§ **AVAILABLE DATA**:
● ● ● ● ● ● ●

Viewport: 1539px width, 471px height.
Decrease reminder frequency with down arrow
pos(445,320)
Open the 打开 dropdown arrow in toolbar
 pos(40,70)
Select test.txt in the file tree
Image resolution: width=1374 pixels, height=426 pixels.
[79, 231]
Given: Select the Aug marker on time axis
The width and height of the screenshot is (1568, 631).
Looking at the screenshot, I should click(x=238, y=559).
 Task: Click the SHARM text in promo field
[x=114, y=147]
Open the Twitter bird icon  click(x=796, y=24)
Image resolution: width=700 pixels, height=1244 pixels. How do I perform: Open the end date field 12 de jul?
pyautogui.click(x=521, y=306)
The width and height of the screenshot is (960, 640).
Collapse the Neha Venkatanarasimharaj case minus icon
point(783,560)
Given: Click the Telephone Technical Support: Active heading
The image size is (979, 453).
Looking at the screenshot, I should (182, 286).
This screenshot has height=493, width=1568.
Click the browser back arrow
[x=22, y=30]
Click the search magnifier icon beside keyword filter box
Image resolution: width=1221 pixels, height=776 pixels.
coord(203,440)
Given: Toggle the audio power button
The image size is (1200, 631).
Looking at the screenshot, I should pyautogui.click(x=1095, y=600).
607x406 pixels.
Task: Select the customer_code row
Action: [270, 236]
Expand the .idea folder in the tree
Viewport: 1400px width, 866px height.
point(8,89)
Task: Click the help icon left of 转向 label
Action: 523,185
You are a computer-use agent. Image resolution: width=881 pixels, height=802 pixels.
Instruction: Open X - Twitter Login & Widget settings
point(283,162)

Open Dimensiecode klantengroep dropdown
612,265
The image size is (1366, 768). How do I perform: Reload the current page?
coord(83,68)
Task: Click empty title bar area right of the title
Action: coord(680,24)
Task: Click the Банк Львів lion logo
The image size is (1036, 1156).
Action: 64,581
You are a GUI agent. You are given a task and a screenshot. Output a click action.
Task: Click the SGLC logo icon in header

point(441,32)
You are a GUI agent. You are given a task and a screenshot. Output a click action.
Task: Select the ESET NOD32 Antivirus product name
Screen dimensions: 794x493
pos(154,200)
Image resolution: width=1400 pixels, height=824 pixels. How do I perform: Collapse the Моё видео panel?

● ● ● ● ● ● ●

Working from the material above, restate word for word the lines between the line with "Click the browser back arrow" and the line with "Given: Toggle the audio power button", both included, and only those.

Click the browser back arrow
[x=22, y=30]
Click the search magnifier icon beside keyword filter box
Image resolution: width=1221 pixels, height=776 pixels.
coord(203,440)
Given: Toggle the audio power button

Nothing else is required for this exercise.